Failed to run Zeppelin notebook demo Spark Streaming

I tried to run the note book demo available on Zeppelin in Hortonworks sandbox 2.4 (Notebook named twitter) to learn SparkStreaming. According the instruction on the top of notebook (/* BEFORE START....), I logged on Ambari to modify the configuration of Yarn service.

- CPU => Container: Minimum Container Size (VCores) 4; Maximum Container Size (Vcores): 8

- Memory

+ Node: 2250MB

+ Container: Minimum Container Size: 768MB; Maximum Container Size: 2250MB

All services are restarted after modifying but when I came back to Zeppelin to run the notebook, the second paragraph (/* UPDATE YOUR TWITTER CREDENTIALS */....) was always on the state "running" but never "finished". All twitter credentials are already updated.

P/S: without modifying the YARN configuration, I could run the second paragraph, but when running the 3rd, It was always "running" but never "finished"

Thanks for any suggestions


@Minh-Hieu PHAM

On how much RAM you are running this sandbox?

It's by default of Sandbox 8192Mb of RAM and 4 Processeurs

Expert Contributor

Are you sure you have enough spark executors?

See spark doc - Points to remember

what kind of executor you want to talk about?

Expert Contributor

@Minh-Hieu PHAM

The doc said:

When running a Spark Streaming program locally, do not use “local” or “local[1]” as the master URL. Either of these means that only one thread will be used for running tasks locally. If you are using a input DStream based on a receiver (e.g. sockets, Kafka, Flume, etc.), then the single thread will be used to run the receiver, leaving no thread for processing the received data. Hence, when running locally, always use “local[n]” as the master URL, where n > number of receivers to run (see Spark Properties for information on how to set the master).
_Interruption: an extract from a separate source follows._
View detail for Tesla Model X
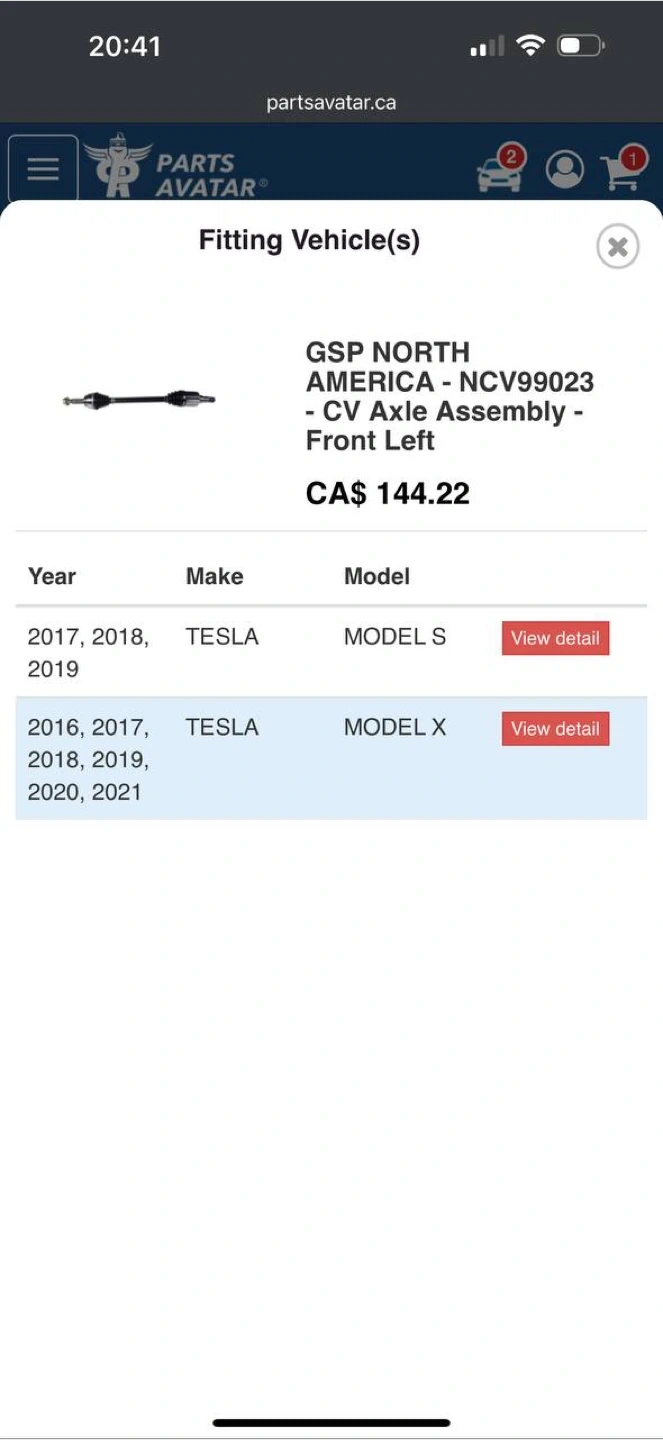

I have only played around with yarn for a bit but say for example if you only have 2GB on a machine and set Minimum Container Size (Memory) to e.g. 1.5GB then you are likely to have only 1 container that will be used by your driver, hence no executor to consume the data.

Thank you for your response. Could you please tell me which configuration on Ambari you have done? (I run the Hortonwork Sandbox on a Mac Pro 16GB using VirtualBox and I set 8GB for the Sandbox). Thank so much!

Expert Contributor

I guess the first thing is to find out if yarn has enough resources to start executor, perhaps a check on the sparkHistoryServer on if you are running the sandbox to check if executors are progressing or not?

I have a look at this address and see that there is a executor in progress. Could you please give me your configuration for your sandbox?